[Goal]: Count the lines of the material below that contain the word "what" and reply with the number alone.

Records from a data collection
• • • • •

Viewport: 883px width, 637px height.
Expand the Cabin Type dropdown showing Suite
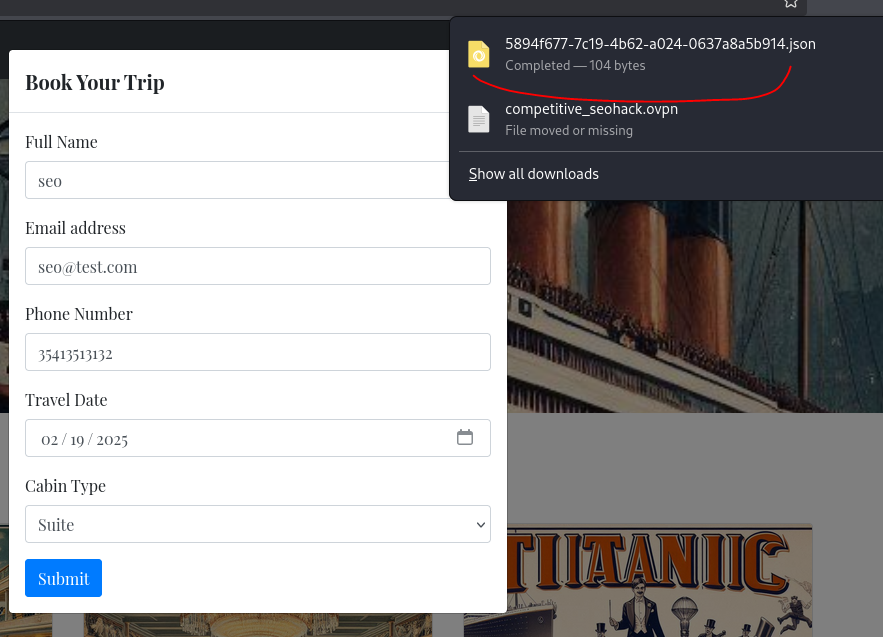coord(257,524)
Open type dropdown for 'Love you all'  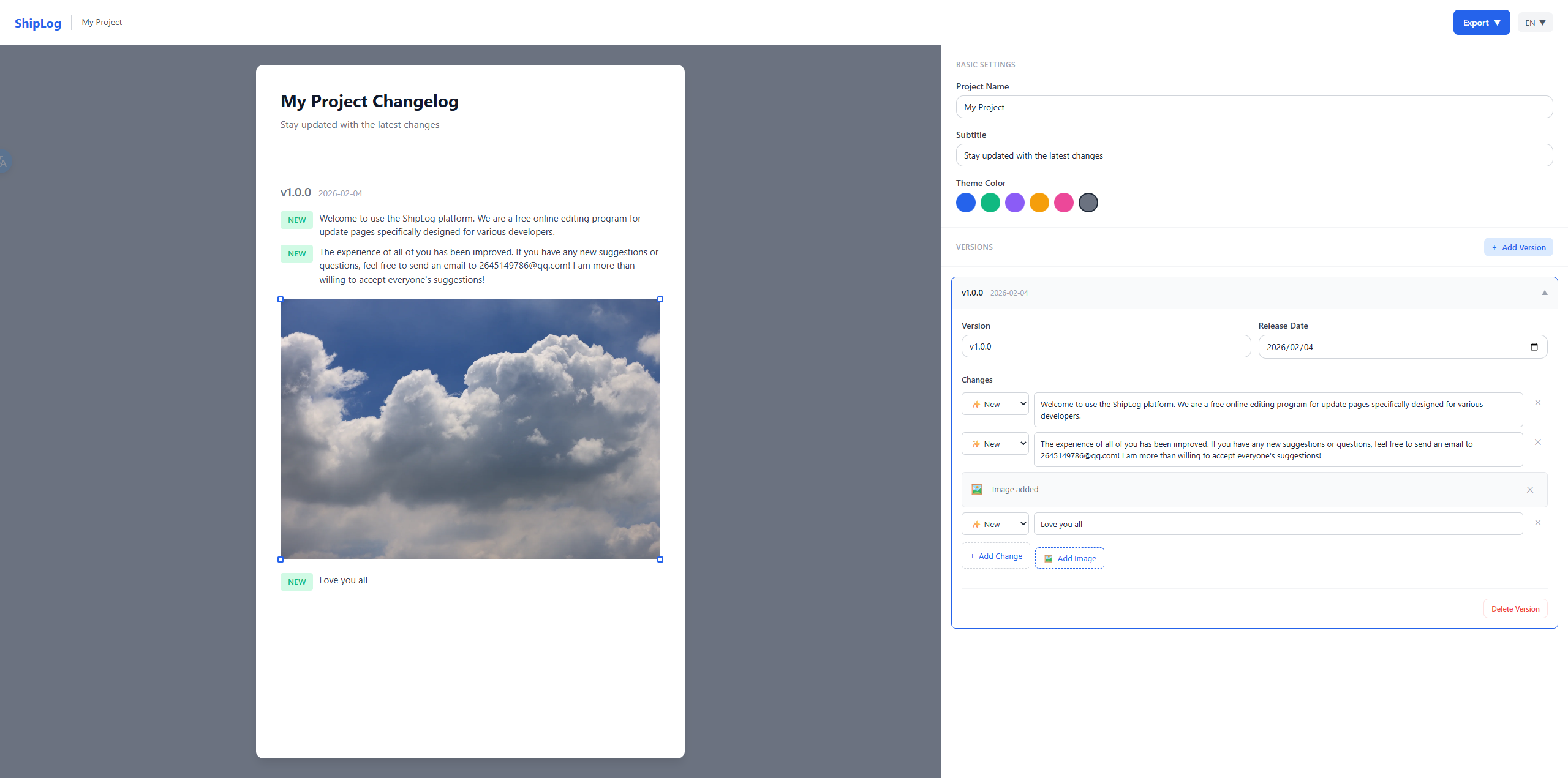pos(995,524)
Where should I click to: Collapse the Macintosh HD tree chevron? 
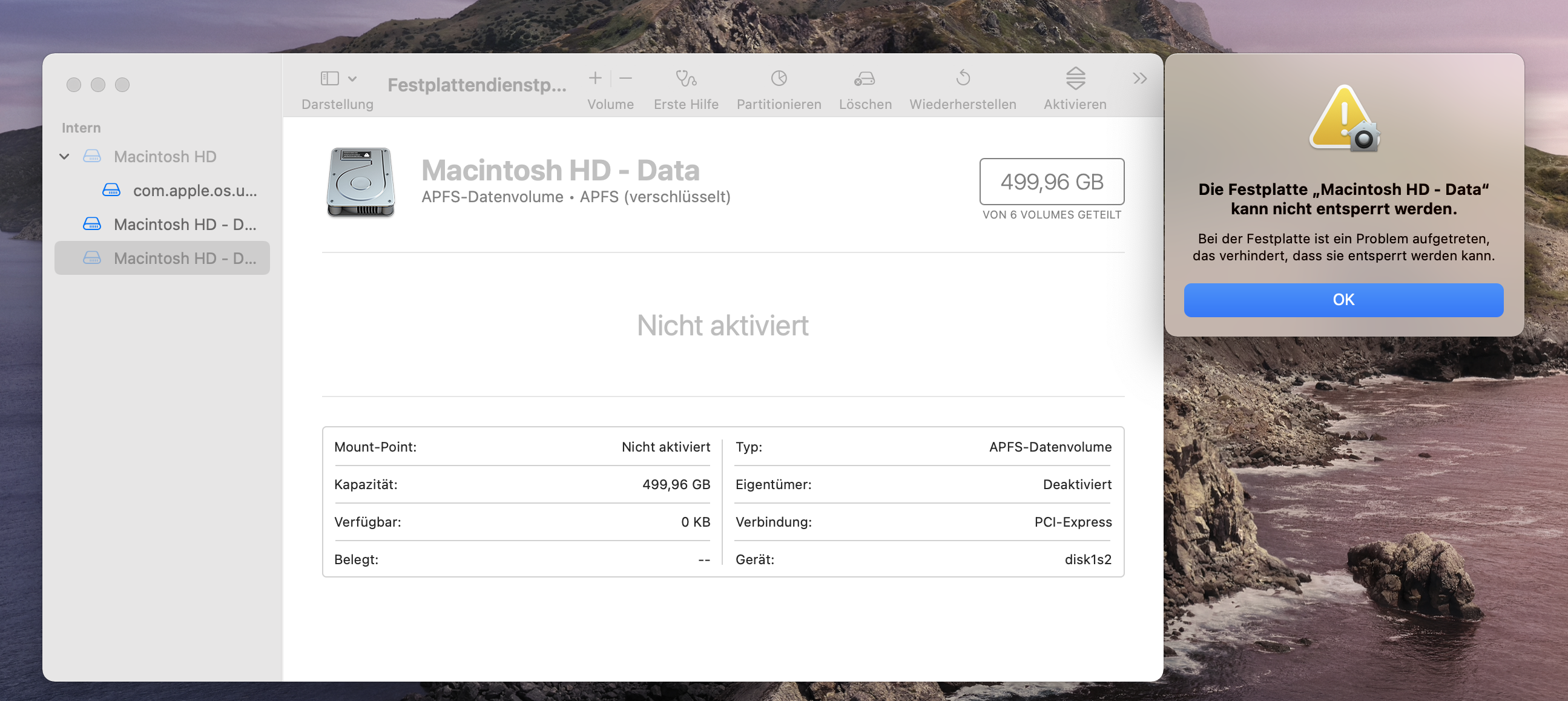tap(65, 156)
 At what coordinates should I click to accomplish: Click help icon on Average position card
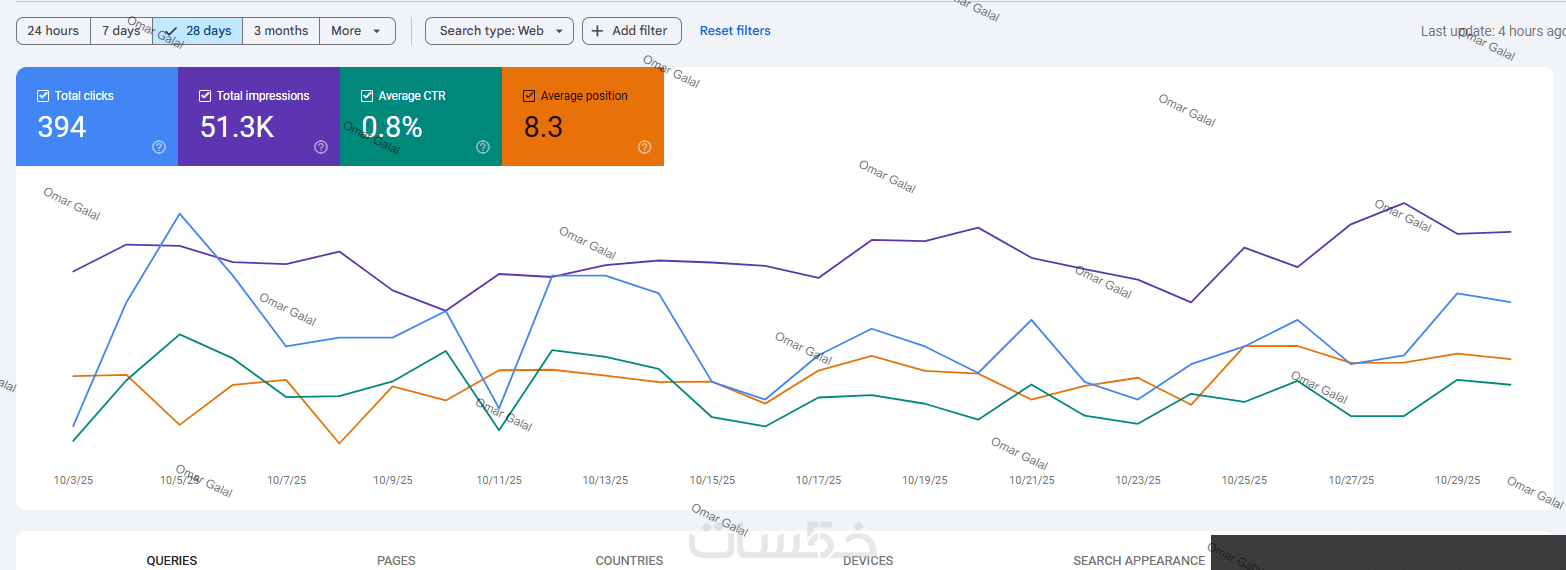coord(645,147)
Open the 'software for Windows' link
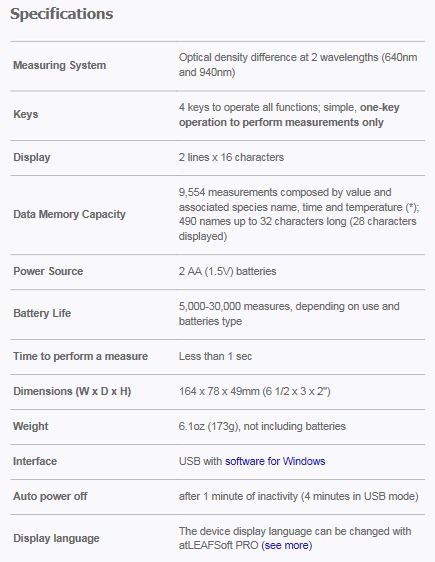 275,461
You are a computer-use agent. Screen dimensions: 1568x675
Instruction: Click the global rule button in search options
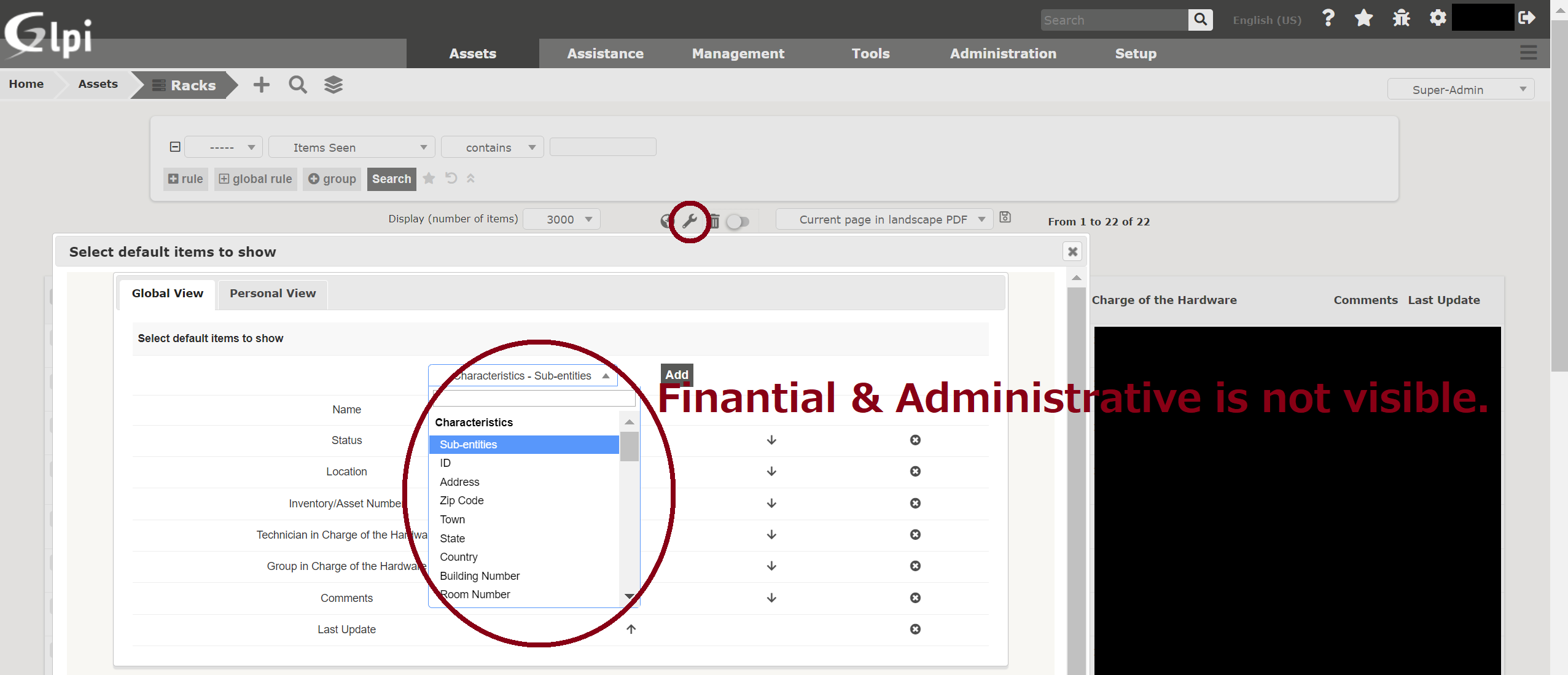(x=255, y=179)
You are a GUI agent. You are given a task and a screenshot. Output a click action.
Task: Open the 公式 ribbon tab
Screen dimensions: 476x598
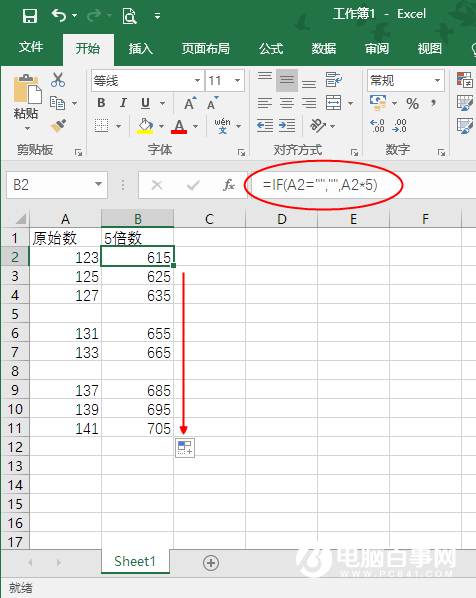tap(271, 48)
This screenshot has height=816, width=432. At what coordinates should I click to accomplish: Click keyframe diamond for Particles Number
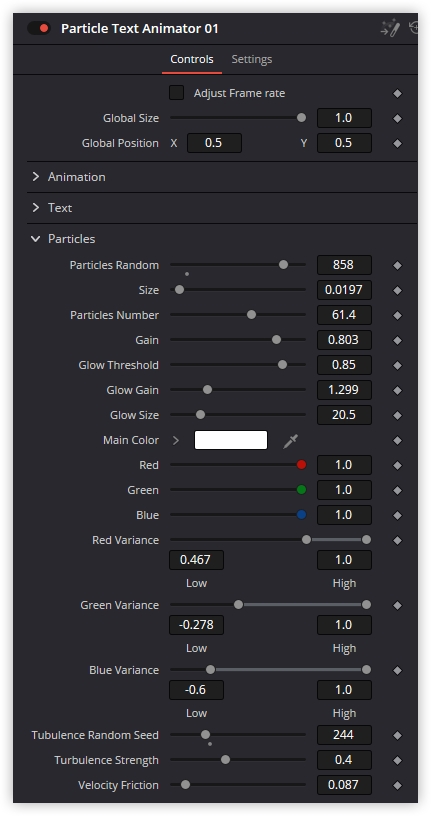click(x=398, y=315)
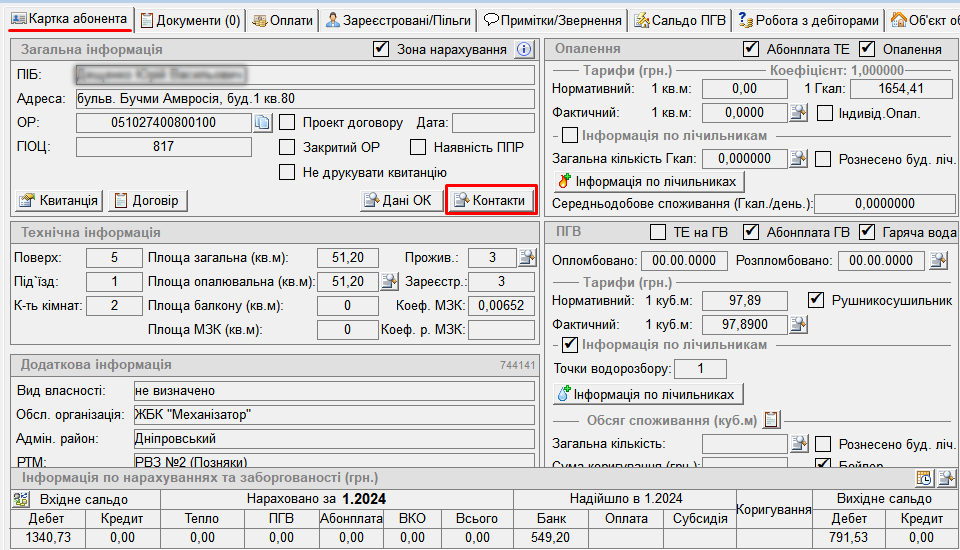Click the Дата input field
This screenshot has width=960, height=550.
tap(493, 123)
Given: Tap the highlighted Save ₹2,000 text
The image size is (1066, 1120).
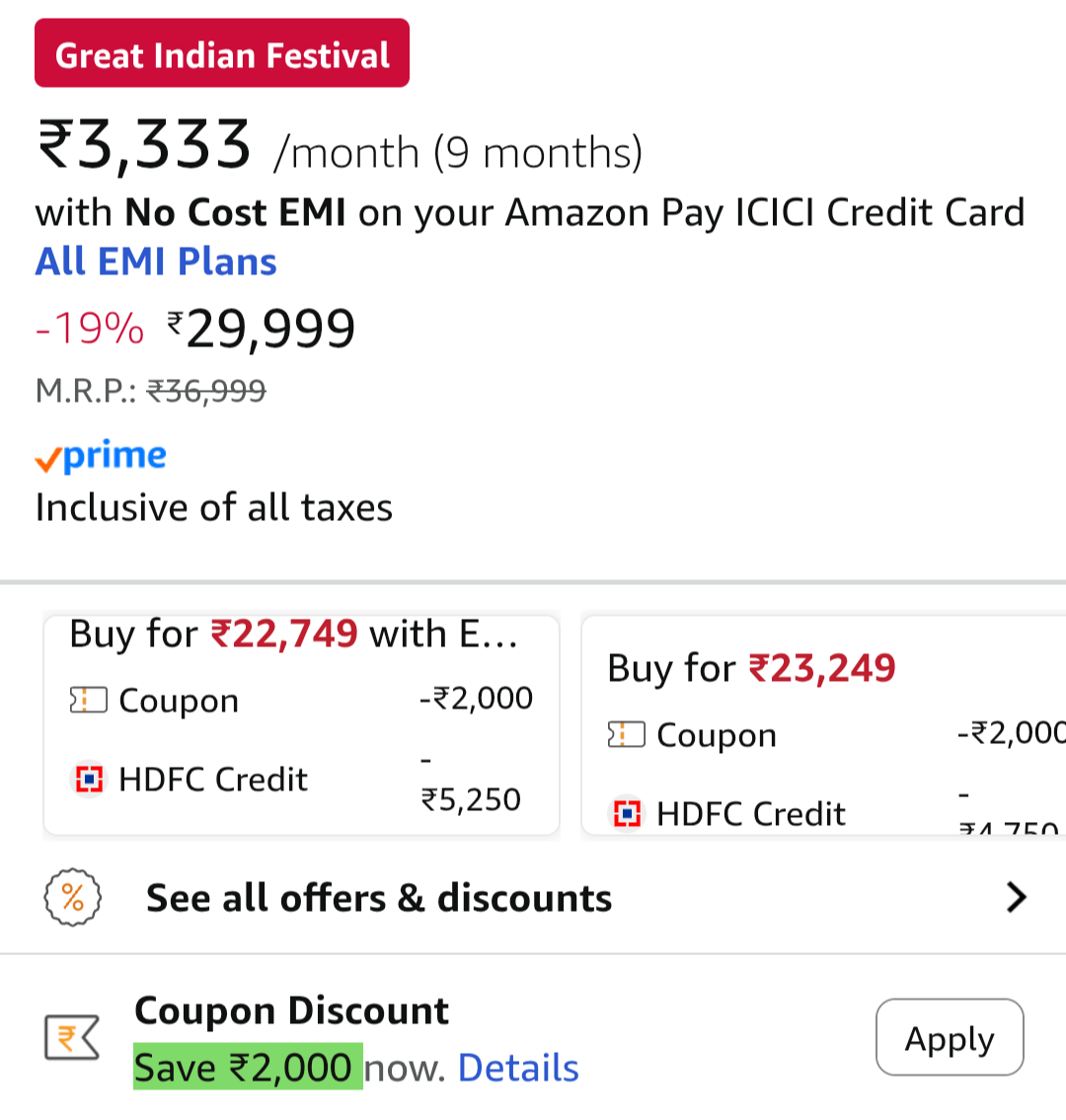Looking at the screenshot, I should click(248, 1068).
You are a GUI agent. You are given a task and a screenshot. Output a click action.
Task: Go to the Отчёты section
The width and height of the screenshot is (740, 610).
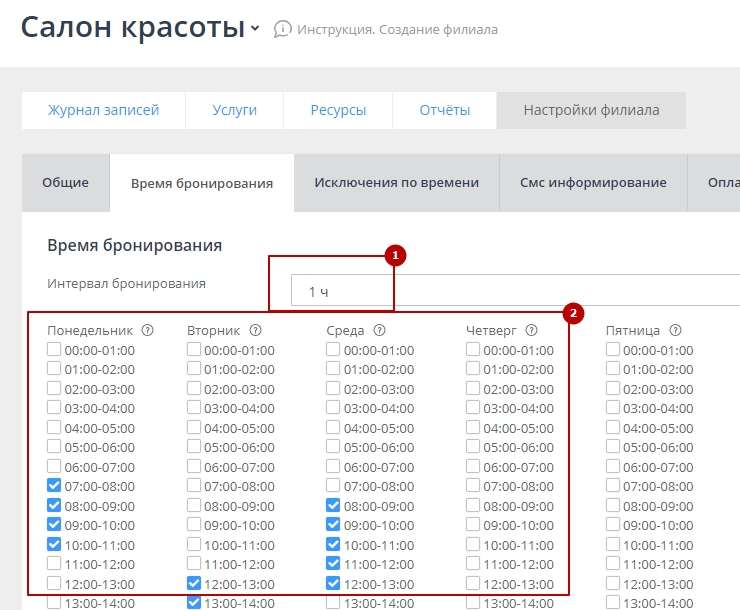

• • • • •

[Solution below]: 2